--- Problem details ---
Could you output every record again, exactly as given?
** Opening Information block **
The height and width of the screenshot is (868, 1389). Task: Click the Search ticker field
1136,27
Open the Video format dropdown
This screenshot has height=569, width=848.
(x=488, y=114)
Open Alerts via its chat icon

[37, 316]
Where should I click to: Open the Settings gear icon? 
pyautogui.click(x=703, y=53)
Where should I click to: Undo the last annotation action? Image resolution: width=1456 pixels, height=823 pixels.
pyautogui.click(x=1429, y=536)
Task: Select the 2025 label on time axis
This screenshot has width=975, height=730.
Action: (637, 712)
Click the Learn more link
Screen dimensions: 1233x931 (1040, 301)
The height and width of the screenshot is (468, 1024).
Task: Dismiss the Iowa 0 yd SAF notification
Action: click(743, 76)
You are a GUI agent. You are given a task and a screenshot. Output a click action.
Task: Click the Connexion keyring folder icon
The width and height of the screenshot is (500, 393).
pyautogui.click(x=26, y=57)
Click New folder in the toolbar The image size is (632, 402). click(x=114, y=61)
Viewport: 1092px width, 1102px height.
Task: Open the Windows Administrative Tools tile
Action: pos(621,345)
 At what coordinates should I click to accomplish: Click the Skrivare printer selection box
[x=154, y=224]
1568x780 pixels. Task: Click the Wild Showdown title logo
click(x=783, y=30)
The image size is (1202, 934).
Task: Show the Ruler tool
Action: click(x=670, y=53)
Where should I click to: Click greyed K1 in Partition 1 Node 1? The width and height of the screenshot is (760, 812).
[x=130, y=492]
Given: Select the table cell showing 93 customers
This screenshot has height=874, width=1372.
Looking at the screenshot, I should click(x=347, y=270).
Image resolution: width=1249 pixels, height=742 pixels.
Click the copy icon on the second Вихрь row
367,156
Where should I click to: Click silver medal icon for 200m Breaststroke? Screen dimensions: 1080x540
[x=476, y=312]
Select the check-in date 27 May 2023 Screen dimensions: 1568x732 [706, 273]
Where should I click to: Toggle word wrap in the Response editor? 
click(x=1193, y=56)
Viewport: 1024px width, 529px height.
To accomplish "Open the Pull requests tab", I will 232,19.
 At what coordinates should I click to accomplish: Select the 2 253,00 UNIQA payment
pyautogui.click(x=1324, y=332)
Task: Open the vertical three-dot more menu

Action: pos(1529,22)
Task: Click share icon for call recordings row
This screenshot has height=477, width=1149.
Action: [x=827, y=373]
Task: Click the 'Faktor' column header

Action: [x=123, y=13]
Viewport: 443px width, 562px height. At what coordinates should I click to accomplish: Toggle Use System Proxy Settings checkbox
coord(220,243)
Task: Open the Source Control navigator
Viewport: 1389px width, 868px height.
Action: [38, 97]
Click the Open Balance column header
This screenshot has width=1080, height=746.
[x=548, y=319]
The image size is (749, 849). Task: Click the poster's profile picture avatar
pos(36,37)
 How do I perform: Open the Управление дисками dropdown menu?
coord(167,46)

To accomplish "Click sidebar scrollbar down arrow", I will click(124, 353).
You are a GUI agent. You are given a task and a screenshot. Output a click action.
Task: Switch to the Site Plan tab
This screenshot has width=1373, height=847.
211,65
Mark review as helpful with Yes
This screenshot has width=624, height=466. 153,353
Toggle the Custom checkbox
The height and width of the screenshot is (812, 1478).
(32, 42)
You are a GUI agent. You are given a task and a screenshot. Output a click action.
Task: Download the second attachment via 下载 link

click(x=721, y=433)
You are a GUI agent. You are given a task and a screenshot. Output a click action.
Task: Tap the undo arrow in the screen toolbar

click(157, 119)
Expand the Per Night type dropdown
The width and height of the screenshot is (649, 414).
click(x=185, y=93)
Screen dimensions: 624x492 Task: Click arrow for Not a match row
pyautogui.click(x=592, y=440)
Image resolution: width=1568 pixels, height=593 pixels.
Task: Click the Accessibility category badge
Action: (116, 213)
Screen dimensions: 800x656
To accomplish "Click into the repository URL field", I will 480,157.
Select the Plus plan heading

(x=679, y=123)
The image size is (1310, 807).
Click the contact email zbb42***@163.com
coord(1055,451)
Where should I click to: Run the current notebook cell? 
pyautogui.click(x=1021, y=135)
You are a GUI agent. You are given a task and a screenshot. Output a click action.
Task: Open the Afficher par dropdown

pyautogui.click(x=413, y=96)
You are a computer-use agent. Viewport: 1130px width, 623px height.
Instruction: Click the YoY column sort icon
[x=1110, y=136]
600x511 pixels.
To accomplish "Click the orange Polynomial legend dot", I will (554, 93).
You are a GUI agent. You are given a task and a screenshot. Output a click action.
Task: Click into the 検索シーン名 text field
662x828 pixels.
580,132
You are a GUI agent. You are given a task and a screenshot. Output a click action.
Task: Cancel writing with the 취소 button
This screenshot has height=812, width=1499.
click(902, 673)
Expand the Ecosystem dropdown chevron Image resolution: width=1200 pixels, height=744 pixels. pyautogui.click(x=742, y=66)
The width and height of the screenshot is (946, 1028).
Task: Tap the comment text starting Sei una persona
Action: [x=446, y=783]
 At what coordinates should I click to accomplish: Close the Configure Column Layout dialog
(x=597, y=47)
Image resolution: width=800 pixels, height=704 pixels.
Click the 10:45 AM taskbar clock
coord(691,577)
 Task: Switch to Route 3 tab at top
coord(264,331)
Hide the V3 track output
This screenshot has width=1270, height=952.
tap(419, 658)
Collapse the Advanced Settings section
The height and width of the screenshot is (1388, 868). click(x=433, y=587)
** Closing Information block **
--- Completed exercise ---
The height and width of the screenshot is (868, 1389). Task: Click the Search ticker field
1136,27
Open the Video format dropdown
This screenshot has height=569, width=848.
(x=488, y=114)
Open Alerts via its chat icon

[37, 316]
Where should I click to: Open the Settings gear icon? 
pyautogui.click(x=703, y=53)
Where should I click to: Undo the last annotation action? Image resolution: width=1456 pixels, height=823 pixels.
pyautogui.click(x=1429, y=536)
Task: Select the 2025 label on time axis
This screenshot has width=975, height=730.
Action: (637, 712)
Click the Learn more link
Screen dimensions: 1233x931 (1040, 301)
The height and width of the screenshot is (468, 1024).
Task: Dismiss the Iowa 0 yd SAF notification
Action: click(743, 76)
You are a GUI agent. You are given a task and a screenshot. Output a click action.
Task: Click the Connexion keyring folder icon
The width and height of the screenshot is (500, 393).
pyautogui.click(x=26, y=57)
Click New folder in the toolbar The image size is (632, 402). click(x=114, y=61)
Viewport: 1092px width, 1102px height.
Task: Open the Windows Administrative Tools tile
Action: pos(621,345)
 At what coordinates should I click to accomplish: Click the Skrivare printer selection box
[x=154, y=224]
1568x780 pixels. Task: Click the Wild Showdown title logo
click(x=783, y=30)
The image size is (1202, 934).
Task: Show the Ruler tool
Action: click(x=670, y=53)
Where should I click to: Click greyed K1 in Partition 1 Node 1? The width and height of the screenshot is (760, 812).
[x=130, y=492]
Given: Select the table cell showing 93 customers
This screenshot has height=874, width=1372.
Looking at the screenshot, I should click(x=347, y=270).
Image resolution: width=1249 pixels, height=742 pixels.
Click the copy icon on the second Вихрь row
367,156
Where should I click to: Click silver medal icon for 200m Breaststroke? Screen dimensions: 1080x540
[x=476, y=312]
Select the check-in date 27 May 2023 Screen dimensions: 1568x732 [706, 273]
Where should I click to: Toggle word wrap in the Response editor? 
click(x=1193, y=56)
Viewport: 1024px width, 529px height.
To accomplish "Open the Pull requests tab", I will 232,19.
 At what coordinates should I click to accomplish: Select the 2 253,00 UNIQA payment
pyautogui.click(x=1324, y=332)
Task: Open the vertical three-dot more menu

Action: pos(1529,22)
Task: Click share icon for call recordings row
This screenshot has height=477, width=1149.
Action: [x=827, y=373]
Task: Click the 'Faktor' column header

Action: [x=123, y=13]
Viewport: 443px width, 562px height. At what coordinates should I click to accomplish: Toggle Use System Proxy Settings checkbox
coord(220,243)
Task: Open the Source Control navigator
Viewport: 1389px width, 868px height.
Action: [38, 97]
Click the Open Balance column header
This screenshot has width=1080, height=746.
[x=548, y=319]
The image size is (749, 849). Task: Click the poster's profile picture avatar
pos(36,37)
 How do I perform: Open the Управление дисками dropdown menu?
coord(167,46)

To accomplish "Click sidebar scrollbar down arrow", I will click(124, 353).
You are a GUI agent. You are given a task and a screenshot. Output a click action.
Task: Switch to the Site Plan tab
This screenshot has width=1373, height=847.
211,65
Mark review as helpful with Yes
This screenshot has width=624, height=466. 153,353
Toggle the Custom checkbox
The height and width of the screenshot is (812, 1478).
(32, 42)
You are a GUI agent. You are given a task and a screenshot. Output a click action.
Task: Download the second attachment via 下载 link

click(x=721, y=433)
You are a GUI agent. You are given a task and a screenshot. Output a click action.
Task: Tap the undo arrow in the screen toolbar

click(157, 119)
Expand the Per Night type dropdown
The width and height of the screenshot is (649, 414).
click(x=185, y=93)
Screen dimensions: 624x492 Task: Click arrow for Not a match row
pyautogui.click(x=592, y=440)
Image resolution: width=1568 pixels, height=593 pixels.
Task: Click the Accessibility category badge
Action: (116, 213)
Screen dimensions: 800x656
To accomplish "Click into the repository URL field", I will 480,157.
Select the Plus plan heading

(x=679, y=123)
The image size is (1310, 807).
Click the contact email zbb42***@163.com
coord(1055,451)
Where should I click to: Run the current notebook cell? 
pyautogui.click(x=1021, y=135)
You are a GUI agent. You are given a task and a screenshot. Output a click action.
Task: Open the Afficher par dropdown

pyautogui.click(x=413, y=96)
You are a computer-use agent. Viewport: 1130px width, 623px height.
Instruction: Click the YoY column sort icon
[x=1110, y=136]
600x511 pixels.
To accomplish "Click the orange Polynomial legend dot", I will (554, 93).
You are a GUI agent. You are given a task and a screenshot. Output a click action.
Task: Click into the 検索シーン名 text field
662x828 pixels.
580,132
You are a GUI agent. You are given a task and a screenshot. Output a click action.
Task: Cancel writing with the 취소 button
This screenshot has height=812, width=1499.
click(902, 673)
Expand the Ecosystem dropdown chevron Image resolution: width=1200 pixels, height=744 pixels. pyautogui.click(x=742, y=66)
The width and height of the screenshot is (946, 1028).
Task: Tap the comment text starting Sei una persona
Action: [x=446, y=783]
 At what coordinates should I click to accomplish: Close the Configure Column Layout dialog
(x=597, y=47)
Image resolution: width=800 pixels, height=704 pixels.
Click the 10:45 AM taskbar clock
coord(691,577)
 Task: Switch to Route 3 tab at top
coord(264,331)
Hide the V3 track output
This screenshot has width=1270, height=952.
tap(419, 658)
Collapse the Advanced Settings section
The height and width of the screenshot is (1388, 868). click(x=433, y=587)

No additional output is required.